DiorMag : Vous venez d’une famille de créatifs, qui sont aussi des personnalités émérites du milieu du design. Quelle a été votre plus grande influence en grandissant ?

Lucie de la Falaise : C’est très stimulant de se trouver parmi des personnes créatives, on est toujours en train de se demander ce qui est en train d’être conçu. L’inspiration peut venir d’une parcelle d’herbe dans un champ. J’ai reçu une éducation très visuelle, qui insistait beaucoup sur les couleurs. Ma mère était une vraie naturophile, et elle m’a transmis cette passion. La nature m’a, de fait, toujours attirée. J’ai d’abord été élevée dans les collines vallonnées du pays de Galles puis, plus tard, je suis partie étudier à Paris.
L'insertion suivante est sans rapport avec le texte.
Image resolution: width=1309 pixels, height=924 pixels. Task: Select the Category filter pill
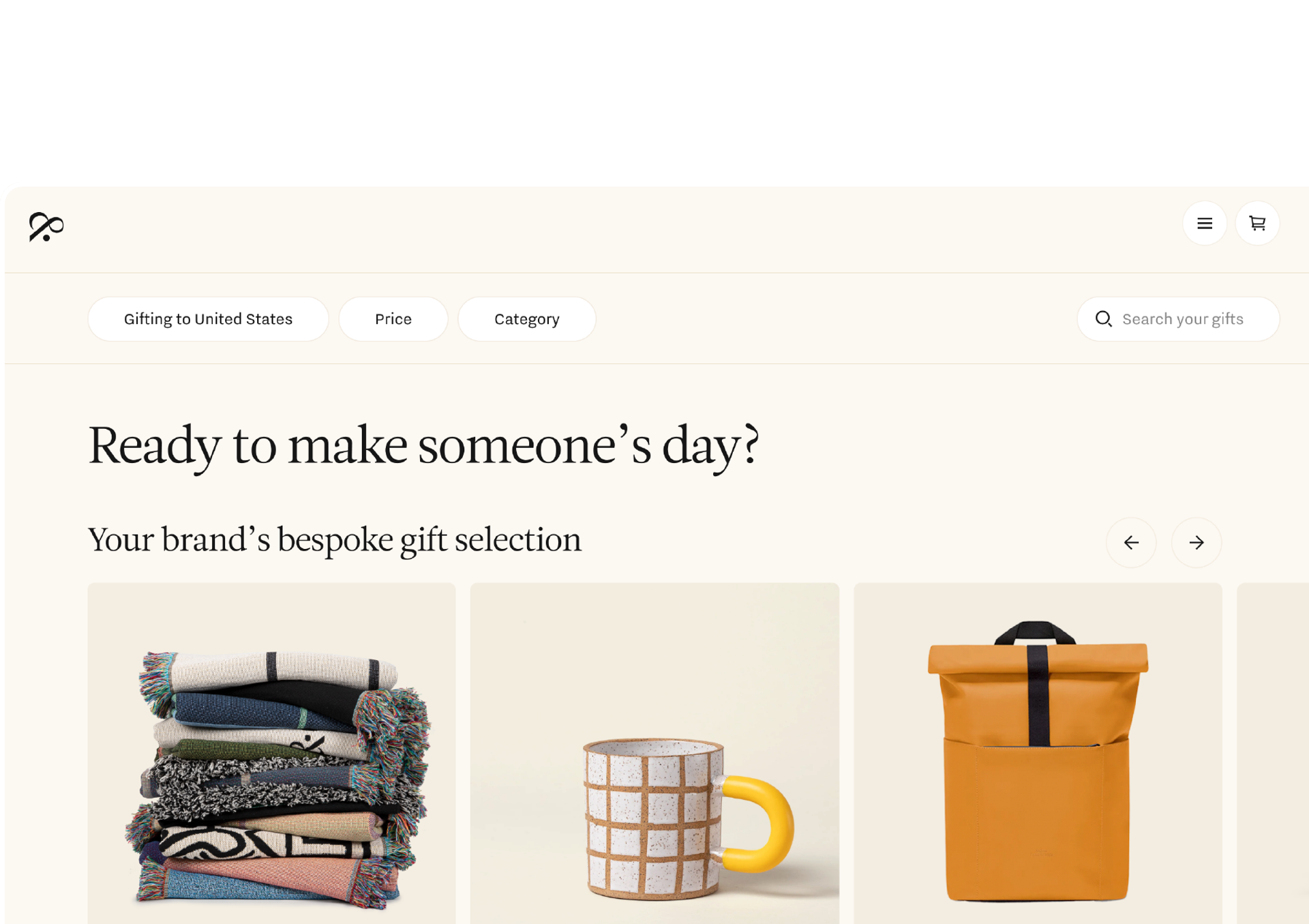click(527, 318)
J’ai donc cette double identité, qui inclut à la fois la ville et la nature, et je fais constamment un va-et-vient entre les deux.

DM : Comment vous y êtes-vous prise pour transformer un objet comme le panier à pique-nique en une création pour Dior ?

LDLF : Quand j’ai conçu ce panier, j’avais mon sac à main Dior auprès de moi et j’en ai scruté tous les détails : les boucles, la fermeture, cela afin d’essayer de conserver le style de la Maison. Comme c’était pour Dior, j’ai tenté d’en faire un objet aussi élégant que possible, en utilisant la bonne couleur et le bon type d’osier.

DM : Par quoi avez-vous débuté la conception ?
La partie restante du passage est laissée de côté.